I’ve gotten a bit out of practice with these flash fiction challenges so if you do read this and have the sudden urge to leave a comment it would be graciously received (providing it is graciously written of course) and very helpful.

Flash Fiction: Cube Route

Isaac took off his glasses and threw them down on to the large book open in front of him. He hated the library. He hated the silence, he hated the smell; he hated the people who worked there who always looked down on him when he left without checking out any books. It’s not as if he had any choice, medical books are expensive and if he could afford to buy them he wouldn’t need his part-time undertaker job. But he did need his job.
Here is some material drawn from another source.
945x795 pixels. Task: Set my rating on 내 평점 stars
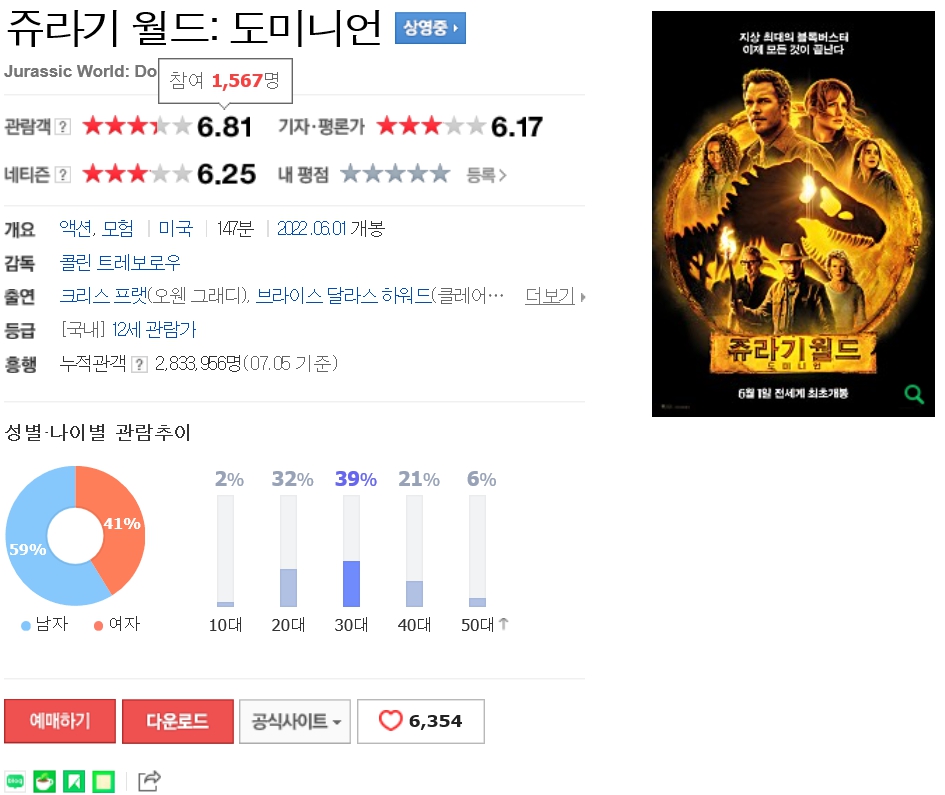point(395,174)
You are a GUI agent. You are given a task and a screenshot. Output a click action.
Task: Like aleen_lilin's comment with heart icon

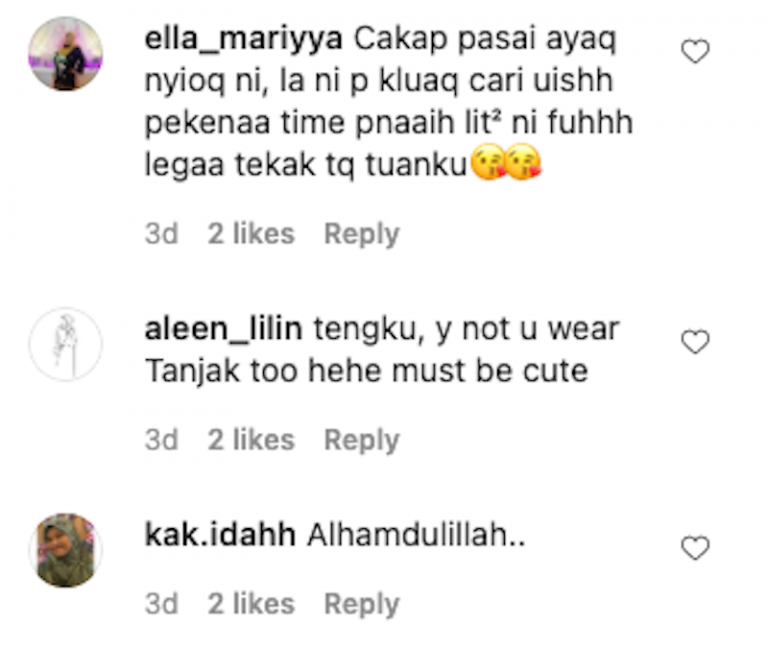click(x=696, y=341)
He needed to spend much of his revision time applying makeup to dead people, this is why he was the last person in the library after midnight.

Isaac rubbed his eyes, through another headache. He was so close to his exam, and once he’d passed it he could worry about the head-pains but until then he would just have to manage. They weren’t that bad anyway, he thought just as his head felt as if it was being crushed in a vice.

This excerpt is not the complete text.